Do You Have Shiny Object Syndrome? What It Is and How to Beat It

Image for post
Image for post
Photo by Andrik Langfield on Unsplash

As an entrepreneur juggling many different responsibilities, an illness can seriously set you back temporarily while you recover. But there’s one that may have powerful, lasting effects on your business that extend far beyond a simple day or two of absence — it’s called “shiny object syndrome,” and if it’s plaguing you, you’ll need to take action if you want your business to thrive.

Shiny Object Syndrome in Action

At its core, shiny object syndrome (SOS) is a disease of distraction, and it tends to affect entrepreneurs specifically because of the qualities that make them unique. Entrepreneurs tend to be highly motivated, they crave new technology and new developments, and they aren’t afraid to start new projects and create new things. Ordinarily, this is great, but when SOS sets in, it forces you to chase project after project, and change after change, never settling with one option.

It’s called shiny object syndrome because it’s the entrepreneurial equivalent of a small child chasing after shiny objects. Once they get there and see what the object is, they immediately lose interest and start chasing the next thing.
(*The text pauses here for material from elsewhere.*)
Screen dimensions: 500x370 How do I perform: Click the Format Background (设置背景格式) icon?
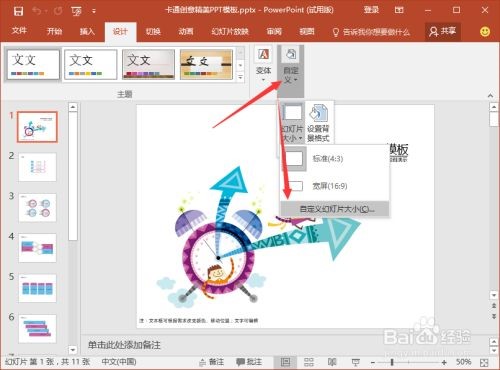[x=318, y=123]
For entrepreneurs, instead of literal shiny objects, these may be business objectives, marketing strategies, clients, or even other business ventures.

When SOS Gets Bad

Wanting to keep your business updated and staying abreast of new possibilities aren’t inherently bad. However, when SOS becomes rampant, entrepreneurs experience some or all of these serious drawbacks:

· Inability to finish projects. When you get excited about a new project before your first one is complete, you may jump ship before you can see any meaningful results. For example, if you invest in an SEO strategy for a month or two, then switch to a different strategy altogether, you’ll never get to see the long-term benefits of maintaining an SEO strategy properly.

· Poorly planning your ideas and directives. People with SOS tend to focus on the novelty of pursuing a given strategy, or making a specific change, rather than the strategy or change itself. For example, they may love the idea of creating a new product and begin work on developing it, but with no long-term game plan on how to follow through on that idea. This leads to underdeveloped executions and unrealized potential.
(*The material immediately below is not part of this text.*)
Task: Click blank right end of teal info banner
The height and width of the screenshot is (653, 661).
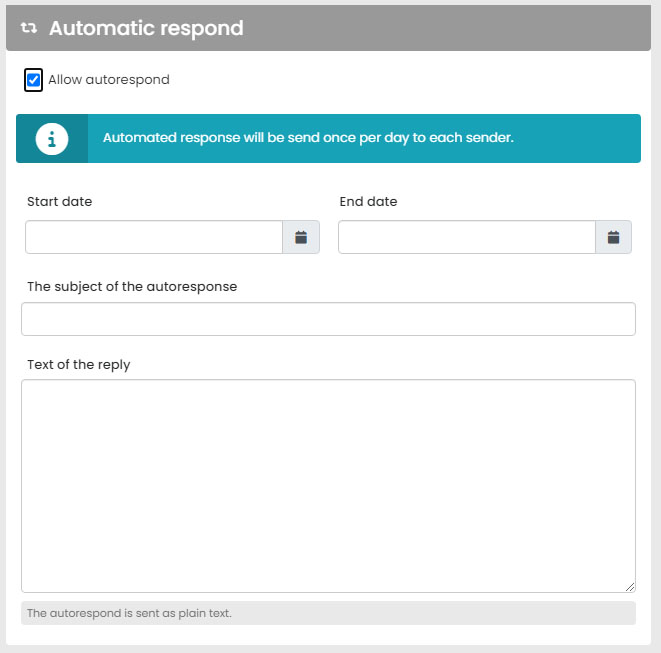Action: click(x=590, y=138)
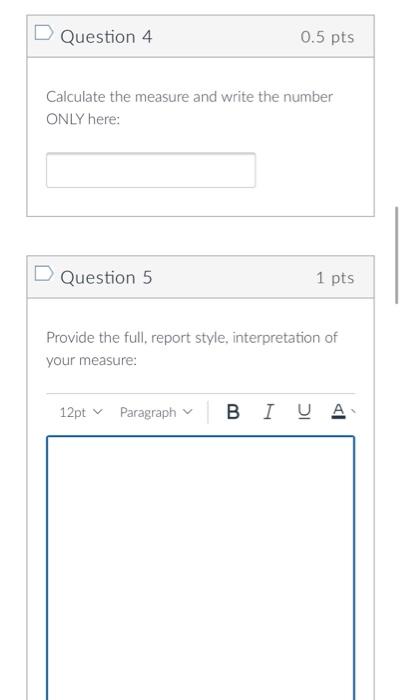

· Burning through cash. There are hundreds of technological tools for businesses that are impressive, effective, and downright fun to use. Unfortunately, if you subscribe to all those services, or if you jump from platform to platform, you’ll end up burning through so much cash that they become incredibly cost-inefficient.
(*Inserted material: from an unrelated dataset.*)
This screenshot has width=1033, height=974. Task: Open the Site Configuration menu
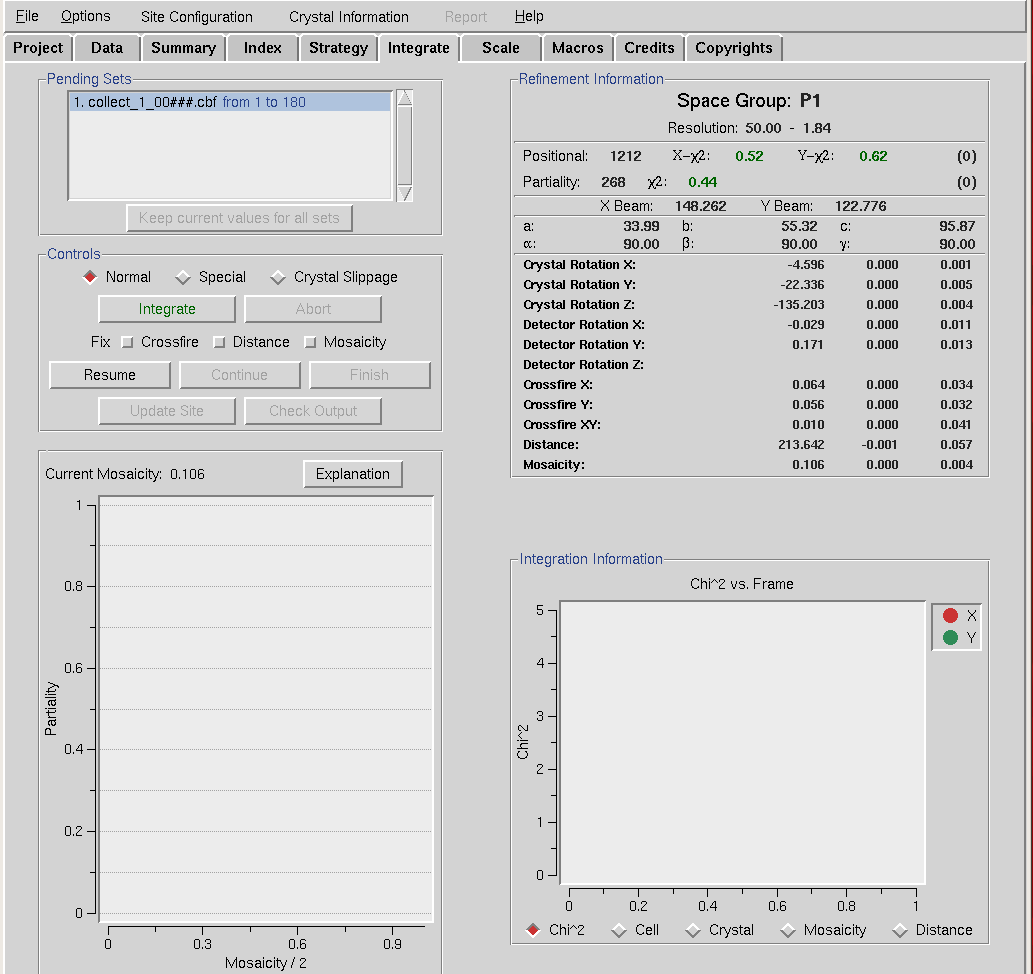coord(196,16)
· Confusing your staff. You aren’t the only one affected by your decisions and constantly alternating momentum. If you change your business’s direction too frequently, your staff won’t be able to keep up. They’ll see projects they’re working on suddenly become irrelevant when a new detail emerges, or see their goals shift almost unpredictably. Over time, this can cause serious disruptions in employee loyalty and productivity.

How to Overcome It

So what can you do to beat SOS?

· Sit on ideas before launching them. Before you have your team begin work on that new project that’s going to “change everything,” take a moment. Do some more research on the idea and think about whether this is the best use of your company’s resources. Not every idea should be acted upon, and giving yourself this “buffer time” can spare you from an overly hasty decision.

· Communicate with your team. When you have a new idea, talk to your team about it. Ask them what they think, and listen to their perspectives, concerns, and needs. They’ll be able to help you realize when you’re moving too fast, and if you do decide to go through with your decision, they’ll be happier that you came to them first.

· Set both long- and short-term goals with each new project. Slow down when you start to shift gears. Set long-term goals for every project, including how long you anticipate the project lasting, and short-term goals to help you close that gap and keep the team focused.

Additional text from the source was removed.